One of the various factors making visiting every New York City park a Herculean task, aside from the sheer quantity, is inconsistent nomenclature. Athletic fields and playgrounds in themselves don't count as parks for this blog. But some "playgrounds" aren't just playgrounds.
Next to Bleecker Playground in the West Village, for example, and completely fenced off from the kids' play area, is a spacious, nicely landscaped seating area. Granted there were no children playing in the playground when I walked through the other day, but it felt like a peaceful oasis. So here it is (trumpets, please): the Bleecker Playground seating area.
But what, you ask, is that dancingly expressive statue in the first photo above? The Parks Department website is happy to oblige with the answer: it's Chaim Gross's The Family, "dedicated by the artist to former Mayor Edward I. Koch in 1992," the year after Gross died. I don't know why they had to rename the Queenboro/59th St. Bridge after Koch when he already had this nifty sculpture (and the bridge already had two perfectly good names). And who actually did the dedicating?

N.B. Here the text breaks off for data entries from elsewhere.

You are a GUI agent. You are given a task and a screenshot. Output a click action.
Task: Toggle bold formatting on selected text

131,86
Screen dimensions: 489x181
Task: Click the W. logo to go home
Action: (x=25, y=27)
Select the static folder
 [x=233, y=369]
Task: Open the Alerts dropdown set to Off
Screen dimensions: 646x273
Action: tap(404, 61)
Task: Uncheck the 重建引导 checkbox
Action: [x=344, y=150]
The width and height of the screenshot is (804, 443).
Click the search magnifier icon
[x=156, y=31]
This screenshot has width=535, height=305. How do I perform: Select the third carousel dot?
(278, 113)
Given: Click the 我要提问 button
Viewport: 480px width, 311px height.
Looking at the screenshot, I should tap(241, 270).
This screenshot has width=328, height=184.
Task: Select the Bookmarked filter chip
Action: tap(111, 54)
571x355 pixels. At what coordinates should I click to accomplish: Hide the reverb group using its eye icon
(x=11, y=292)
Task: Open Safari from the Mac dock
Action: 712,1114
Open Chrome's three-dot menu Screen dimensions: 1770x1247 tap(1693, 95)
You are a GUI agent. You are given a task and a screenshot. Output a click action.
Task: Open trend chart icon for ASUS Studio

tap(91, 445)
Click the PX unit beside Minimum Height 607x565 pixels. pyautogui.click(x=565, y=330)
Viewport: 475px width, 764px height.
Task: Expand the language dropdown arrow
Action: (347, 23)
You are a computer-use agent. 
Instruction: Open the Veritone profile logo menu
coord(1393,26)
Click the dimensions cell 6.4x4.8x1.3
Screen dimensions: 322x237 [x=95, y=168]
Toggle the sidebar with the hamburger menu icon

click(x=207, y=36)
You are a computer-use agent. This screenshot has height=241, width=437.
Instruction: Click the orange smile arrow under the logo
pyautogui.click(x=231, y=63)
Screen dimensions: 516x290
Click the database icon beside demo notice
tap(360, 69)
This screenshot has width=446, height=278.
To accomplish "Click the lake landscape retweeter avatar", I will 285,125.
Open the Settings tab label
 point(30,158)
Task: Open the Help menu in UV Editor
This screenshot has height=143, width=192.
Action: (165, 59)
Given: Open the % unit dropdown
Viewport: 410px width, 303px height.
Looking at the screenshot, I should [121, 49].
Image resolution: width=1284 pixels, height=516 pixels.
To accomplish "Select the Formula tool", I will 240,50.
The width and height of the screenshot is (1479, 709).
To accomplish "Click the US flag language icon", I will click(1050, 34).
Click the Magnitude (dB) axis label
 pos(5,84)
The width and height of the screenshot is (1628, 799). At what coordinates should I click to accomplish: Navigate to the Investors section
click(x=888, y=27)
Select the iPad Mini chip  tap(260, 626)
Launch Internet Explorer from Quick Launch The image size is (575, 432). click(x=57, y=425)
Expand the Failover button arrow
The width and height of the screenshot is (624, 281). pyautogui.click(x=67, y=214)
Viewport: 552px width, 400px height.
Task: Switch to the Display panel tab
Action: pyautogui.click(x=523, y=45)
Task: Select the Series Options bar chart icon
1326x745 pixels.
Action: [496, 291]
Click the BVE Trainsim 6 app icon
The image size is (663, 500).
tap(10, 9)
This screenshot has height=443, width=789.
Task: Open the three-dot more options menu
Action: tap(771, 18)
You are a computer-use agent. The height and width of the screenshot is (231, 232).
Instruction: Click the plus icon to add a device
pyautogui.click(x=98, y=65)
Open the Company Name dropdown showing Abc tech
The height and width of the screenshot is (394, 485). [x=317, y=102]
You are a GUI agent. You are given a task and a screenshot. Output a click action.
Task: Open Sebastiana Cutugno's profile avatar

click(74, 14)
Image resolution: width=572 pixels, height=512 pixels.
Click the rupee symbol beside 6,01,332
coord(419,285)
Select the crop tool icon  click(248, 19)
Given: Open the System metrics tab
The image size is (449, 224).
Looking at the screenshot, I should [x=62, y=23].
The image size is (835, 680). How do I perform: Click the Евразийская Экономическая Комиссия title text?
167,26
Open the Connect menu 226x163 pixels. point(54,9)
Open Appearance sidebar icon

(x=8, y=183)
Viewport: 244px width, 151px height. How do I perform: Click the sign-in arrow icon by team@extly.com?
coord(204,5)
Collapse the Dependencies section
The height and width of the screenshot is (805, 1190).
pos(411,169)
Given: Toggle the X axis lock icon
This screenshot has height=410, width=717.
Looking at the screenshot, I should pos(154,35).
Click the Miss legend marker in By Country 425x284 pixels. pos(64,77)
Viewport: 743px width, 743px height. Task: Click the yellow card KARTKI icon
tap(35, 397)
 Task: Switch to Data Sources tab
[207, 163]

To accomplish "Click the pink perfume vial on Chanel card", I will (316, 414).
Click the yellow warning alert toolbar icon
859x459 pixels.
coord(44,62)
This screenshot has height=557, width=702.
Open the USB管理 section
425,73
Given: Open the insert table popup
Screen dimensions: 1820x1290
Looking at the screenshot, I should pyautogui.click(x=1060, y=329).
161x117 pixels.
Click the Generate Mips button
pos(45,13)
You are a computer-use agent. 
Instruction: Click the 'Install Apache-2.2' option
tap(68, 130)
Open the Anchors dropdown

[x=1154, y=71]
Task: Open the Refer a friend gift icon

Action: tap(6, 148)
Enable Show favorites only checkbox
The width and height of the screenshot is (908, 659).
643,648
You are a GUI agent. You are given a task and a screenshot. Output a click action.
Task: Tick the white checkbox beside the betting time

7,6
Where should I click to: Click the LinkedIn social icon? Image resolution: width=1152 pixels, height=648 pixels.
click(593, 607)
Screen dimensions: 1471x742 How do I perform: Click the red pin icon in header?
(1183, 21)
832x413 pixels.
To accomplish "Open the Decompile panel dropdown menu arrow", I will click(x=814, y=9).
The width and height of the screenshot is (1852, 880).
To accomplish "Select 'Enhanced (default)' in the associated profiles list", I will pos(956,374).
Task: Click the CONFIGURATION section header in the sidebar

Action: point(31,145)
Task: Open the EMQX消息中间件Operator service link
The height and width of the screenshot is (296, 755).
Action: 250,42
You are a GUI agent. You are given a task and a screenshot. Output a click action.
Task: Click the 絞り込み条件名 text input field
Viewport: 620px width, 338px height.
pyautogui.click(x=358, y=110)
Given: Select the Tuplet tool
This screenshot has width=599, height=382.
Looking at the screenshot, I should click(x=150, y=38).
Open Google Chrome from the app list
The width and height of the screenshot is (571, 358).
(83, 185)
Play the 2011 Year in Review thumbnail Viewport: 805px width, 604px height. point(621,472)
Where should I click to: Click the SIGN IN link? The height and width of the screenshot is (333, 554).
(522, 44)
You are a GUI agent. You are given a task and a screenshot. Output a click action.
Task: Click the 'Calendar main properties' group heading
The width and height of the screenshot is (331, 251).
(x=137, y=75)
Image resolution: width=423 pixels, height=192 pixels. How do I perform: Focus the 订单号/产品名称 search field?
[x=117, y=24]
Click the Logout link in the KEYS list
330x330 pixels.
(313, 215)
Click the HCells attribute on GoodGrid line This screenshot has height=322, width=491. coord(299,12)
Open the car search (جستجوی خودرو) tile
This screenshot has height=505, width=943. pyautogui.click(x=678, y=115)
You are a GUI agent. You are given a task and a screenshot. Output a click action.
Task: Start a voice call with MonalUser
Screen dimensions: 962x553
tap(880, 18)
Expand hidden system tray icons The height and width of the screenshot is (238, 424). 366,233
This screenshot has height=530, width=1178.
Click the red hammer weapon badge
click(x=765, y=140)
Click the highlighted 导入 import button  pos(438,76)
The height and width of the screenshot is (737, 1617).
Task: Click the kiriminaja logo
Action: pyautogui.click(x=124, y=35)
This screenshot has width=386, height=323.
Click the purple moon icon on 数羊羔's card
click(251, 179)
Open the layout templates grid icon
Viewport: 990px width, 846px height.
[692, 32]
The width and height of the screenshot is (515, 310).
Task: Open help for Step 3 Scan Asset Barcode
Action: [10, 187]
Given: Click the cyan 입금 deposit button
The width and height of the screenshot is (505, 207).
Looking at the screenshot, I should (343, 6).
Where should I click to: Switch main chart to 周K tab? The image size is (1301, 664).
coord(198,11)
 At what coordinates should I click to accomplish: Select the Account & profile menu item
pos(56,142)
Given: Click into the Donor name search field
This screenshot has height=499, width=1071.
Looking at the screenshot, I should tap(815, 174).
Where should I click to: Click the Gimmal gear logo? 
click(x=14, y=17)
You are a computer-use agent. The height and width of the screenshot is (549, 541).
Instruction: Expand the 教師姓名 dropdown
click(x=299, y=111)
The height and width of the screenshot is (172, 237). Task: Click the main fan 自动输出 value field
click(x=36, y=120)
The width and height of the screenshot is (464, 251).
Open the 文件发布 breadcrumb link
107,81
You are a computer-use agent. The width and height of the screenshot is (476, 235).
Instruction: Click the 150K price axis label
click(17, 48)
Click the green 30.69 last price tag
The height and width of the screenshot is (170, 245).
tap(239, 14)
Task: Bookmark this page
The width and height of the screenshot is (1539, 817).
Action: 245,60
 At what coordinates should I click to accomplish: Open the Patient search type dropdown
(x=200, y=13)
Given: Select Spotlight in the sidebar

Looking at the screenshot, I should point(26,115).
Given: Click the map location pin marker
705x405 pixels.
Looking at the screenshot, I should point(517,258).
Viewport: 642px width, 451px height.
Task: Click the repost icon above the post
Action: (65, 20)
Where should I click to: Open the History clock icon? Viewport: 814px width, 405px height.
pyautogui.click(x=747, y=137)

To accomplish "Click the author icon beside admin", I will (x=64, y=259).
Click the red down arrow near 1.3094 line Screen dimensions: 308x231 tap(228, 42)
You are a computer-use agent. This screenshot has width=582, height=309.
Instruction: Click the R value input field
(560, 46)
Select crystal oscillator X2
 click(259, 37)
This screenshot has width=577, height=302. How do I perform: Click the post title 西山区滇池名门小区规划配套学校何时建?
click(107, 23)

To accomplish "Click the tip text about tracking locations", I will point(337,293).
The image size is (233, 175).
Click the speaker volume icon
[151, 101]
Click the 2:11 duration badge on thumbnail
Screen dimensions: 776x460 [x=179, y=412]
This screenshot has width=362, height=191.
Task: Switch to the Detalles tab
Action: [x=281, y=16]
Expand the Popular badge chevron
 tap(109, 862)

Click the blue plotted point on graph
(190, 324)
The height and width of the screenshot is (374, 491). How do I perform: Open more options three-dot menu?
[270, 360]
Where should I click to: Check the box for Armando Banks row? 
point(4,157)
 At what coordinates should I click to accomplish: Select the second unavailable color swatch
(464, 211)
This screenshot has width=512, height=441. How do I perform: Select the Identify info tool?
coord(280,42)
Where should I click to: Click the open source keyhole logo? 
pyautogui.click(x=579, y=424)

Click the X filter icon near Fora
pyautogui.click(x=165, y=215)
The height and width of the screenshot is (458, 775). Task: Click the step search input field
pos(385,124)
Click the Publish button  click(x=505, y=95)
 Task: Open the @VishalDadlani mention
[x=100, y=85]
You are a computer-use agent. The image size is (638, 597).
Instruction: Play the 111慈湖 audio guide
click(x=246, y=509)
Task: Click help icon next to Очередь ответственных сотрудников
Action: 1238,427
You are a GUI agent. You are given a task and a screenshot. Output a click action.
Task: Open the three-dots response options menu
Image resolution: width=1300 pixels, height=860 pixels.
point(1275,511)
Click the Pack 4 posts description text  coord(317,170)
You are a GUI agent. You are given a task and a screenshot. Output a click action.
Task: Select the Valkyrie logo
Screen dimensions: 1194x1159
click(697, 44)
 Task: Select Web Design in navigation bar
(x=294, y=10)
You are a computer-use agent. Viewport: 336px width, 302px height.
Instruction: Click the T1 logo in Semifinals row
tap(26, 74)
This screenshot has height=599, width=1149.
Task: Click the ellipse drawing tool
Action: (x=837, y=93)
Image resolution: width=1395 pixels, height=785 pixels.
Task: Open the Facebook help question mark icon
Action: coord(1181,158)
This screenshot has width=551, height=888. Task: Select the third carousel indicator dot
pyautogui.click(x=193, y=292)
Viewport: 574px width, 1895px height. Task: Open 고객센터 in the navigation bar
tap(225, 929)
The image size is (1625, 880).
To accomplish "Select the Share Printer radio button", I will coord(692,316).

Another good question: Why is one section of this park paved in wooden boards? In any case, since my next post will take us to Coney Island, it makes a good transition. The sunlike image in the window is, I think, a display at the James Perse store, but I didn't want to get too close and burn my eyes (or melt my wings).
Finally, while I suppose none of us really needs to see yet another picture of a chess table, I like these solid-looking pieces of old furniture, and the presence of one does prove – to me at least – that this is indeed a New York City park.